» Your objective
Everything from the line with "The image size is (480, 452)." down to the line with "Instruction: Click the" below must be printed exactly, those two lines included. Exclude pictures.

» Data for processing
■ ■ ■

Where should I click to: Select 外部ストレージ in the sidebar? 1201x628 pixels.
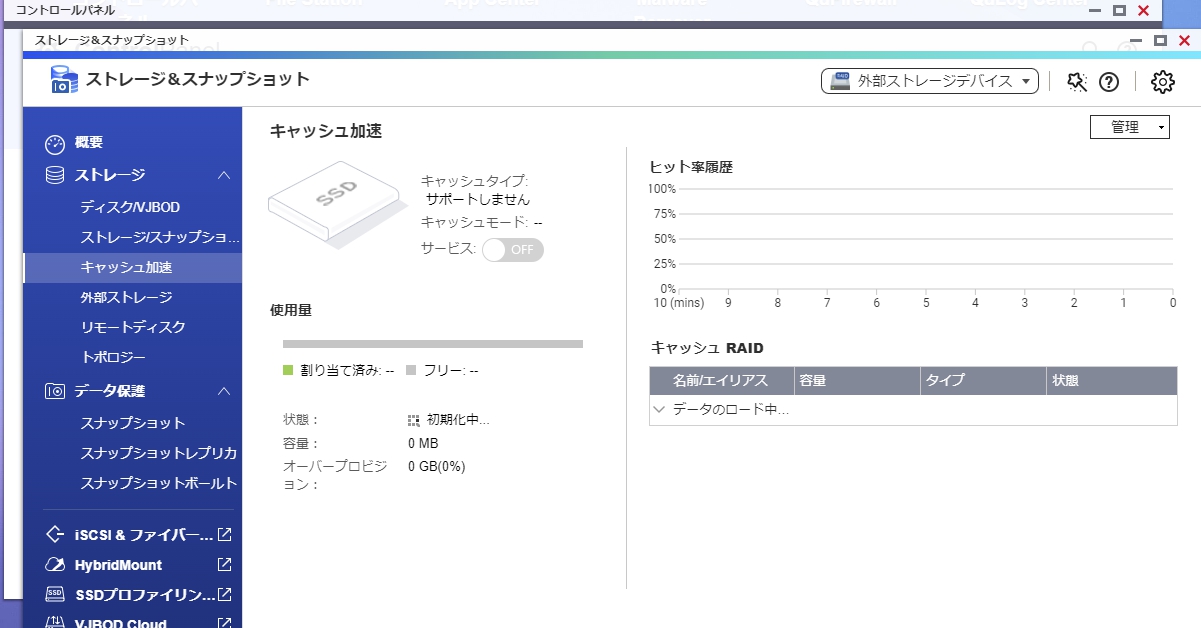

■ ■ ■

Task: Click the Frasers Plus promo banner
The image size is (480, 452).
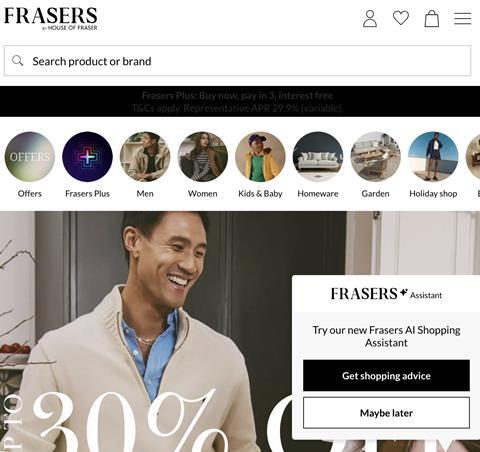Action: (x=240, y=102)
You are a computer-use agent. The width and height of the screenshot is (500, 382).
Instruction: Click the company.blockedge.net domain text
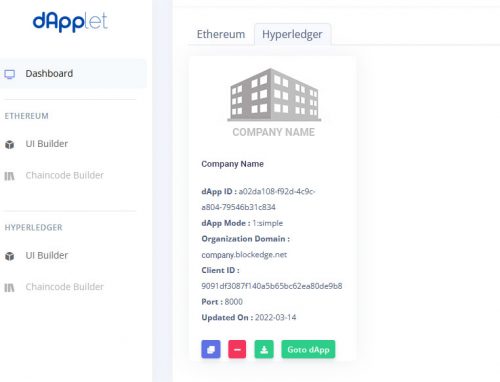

■ ■ ■

» Output
The image size is (480, 452).
Action: (x=240, y=102)
You are a computer-use agent. The width and height of the screenshot is (500, 382).
Instruction: Click the company.blockedge.net domain text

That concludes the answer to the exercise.